## Work to be completed
Without the pictures, set down exactly the lines from the one that contains "This screenshot has width=810, height=1440." to the end of the entries, both included, and nothing besides.

+++ Data listing

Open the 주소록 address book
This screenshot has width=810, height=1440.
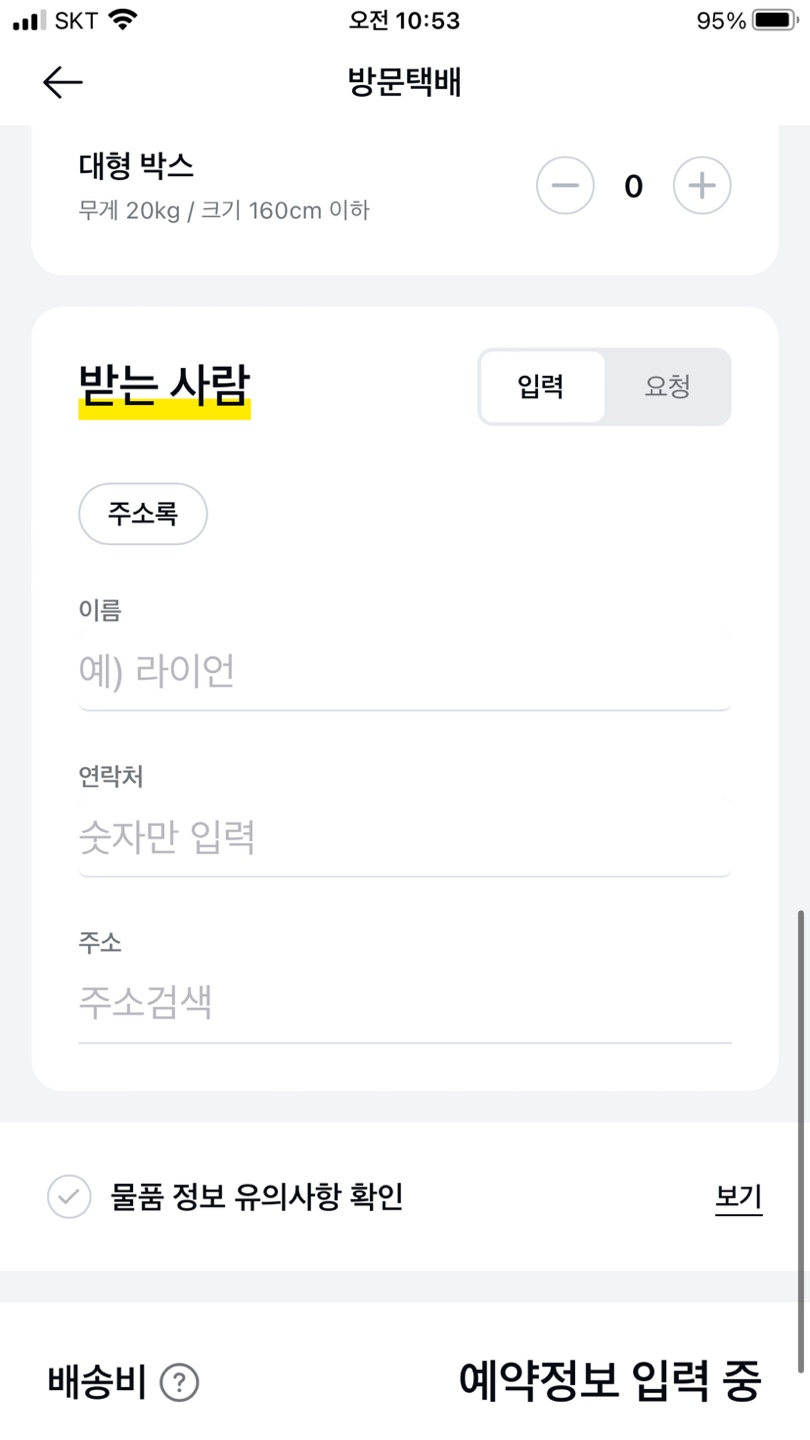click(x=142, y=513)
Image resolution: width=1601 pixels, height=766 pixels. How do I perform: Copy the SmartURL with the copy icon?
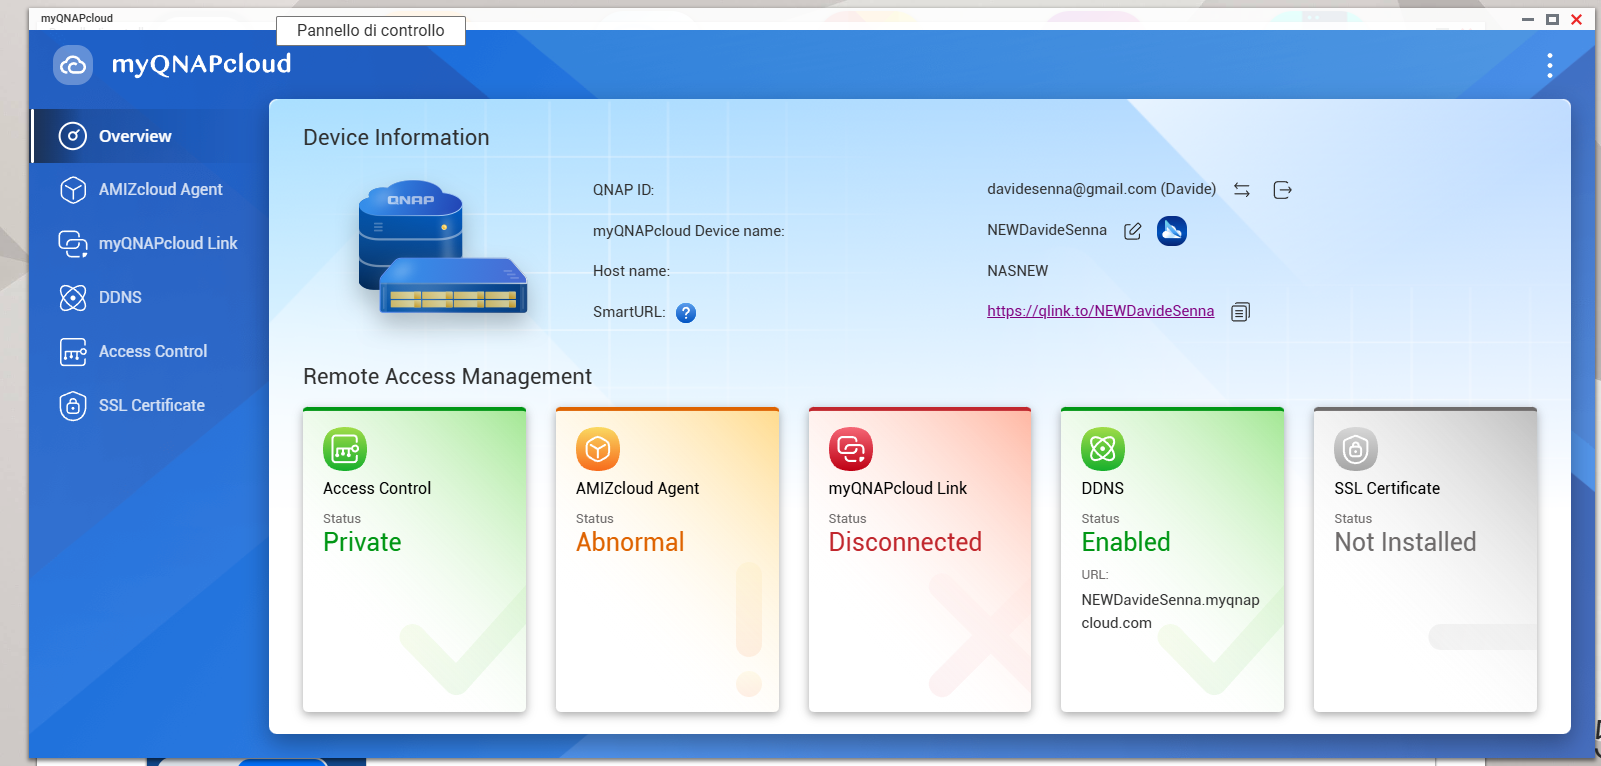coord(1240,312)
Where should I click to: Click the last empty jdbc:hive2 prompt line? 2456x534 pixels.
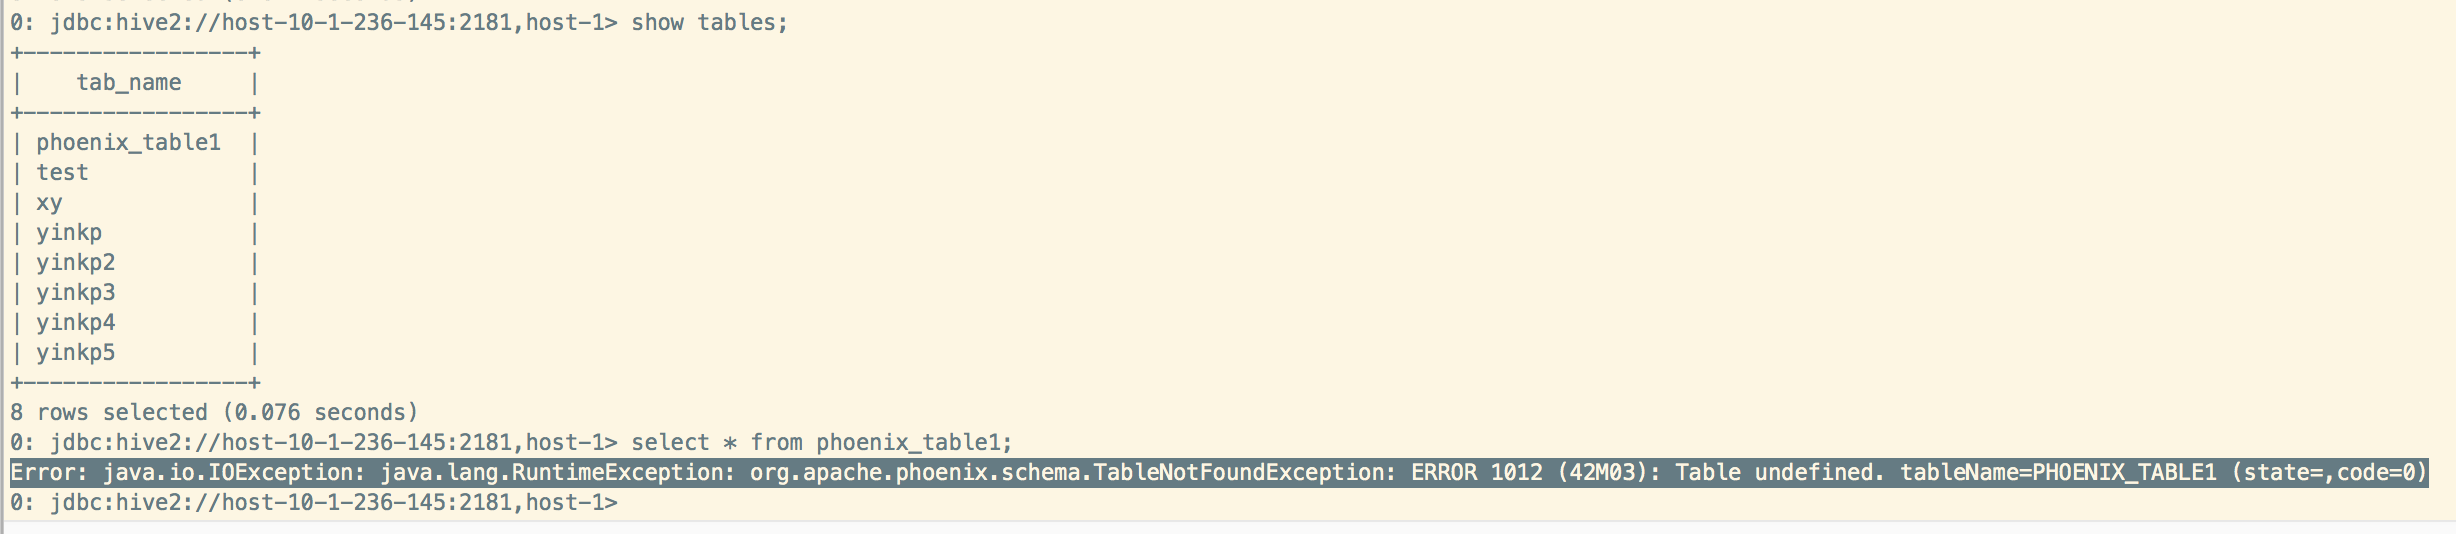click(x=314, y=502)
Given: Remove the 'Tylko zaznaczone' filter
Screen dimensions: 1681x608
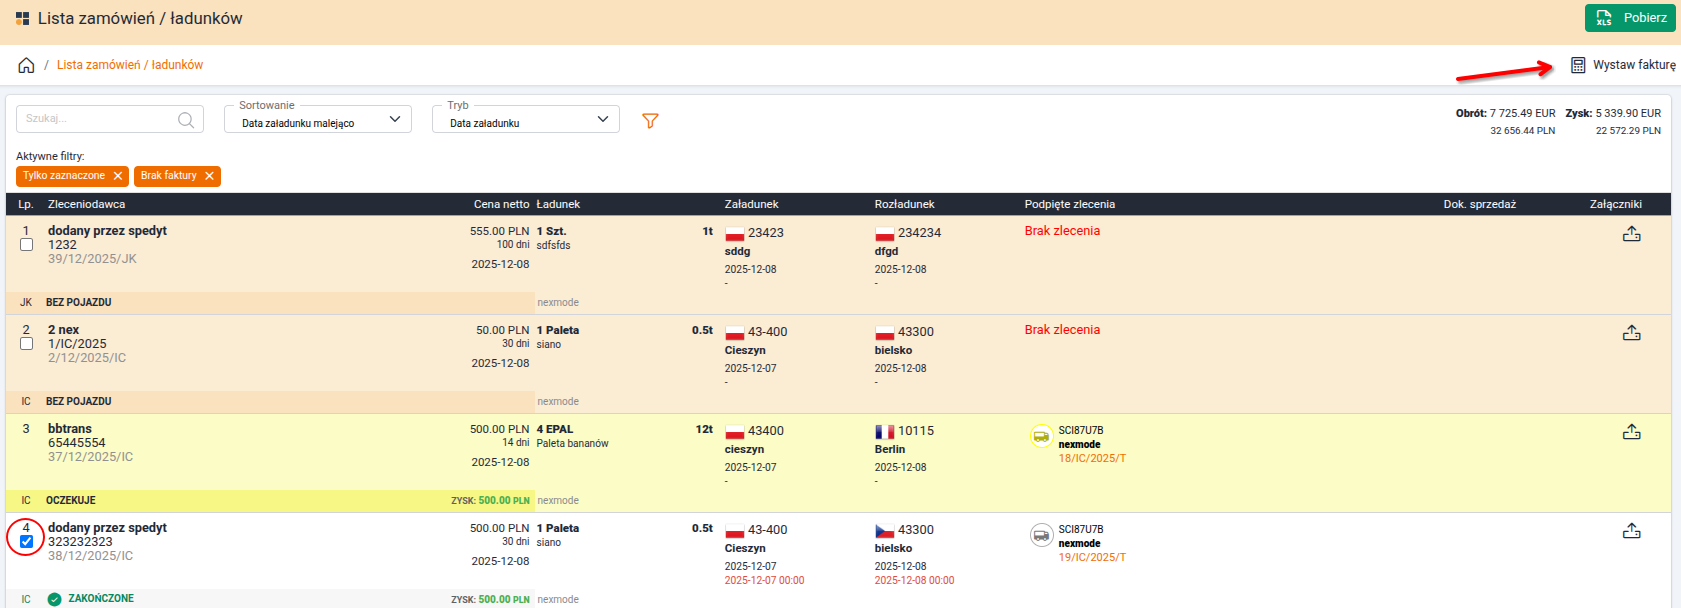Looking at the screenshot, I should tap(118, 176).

++++++

## Expected output
This screenshot has width=810, height=1440.
click(x=142, y=513)
Image resolution: width=1601 pixels, height=766 pixels. How do I perform: Copy the SmartURL with the copy icon?
coord(1240,312)
Where should I click to: Click the last empty jdbc:hive2 prompt line? 2456x534 pixels.
click(x=314, y=502)
Given: Remove the 'Tylko zaznaczone' filter
Screen dimensions: 1681x608
Looking at the screenshot, I should tap(118, 176).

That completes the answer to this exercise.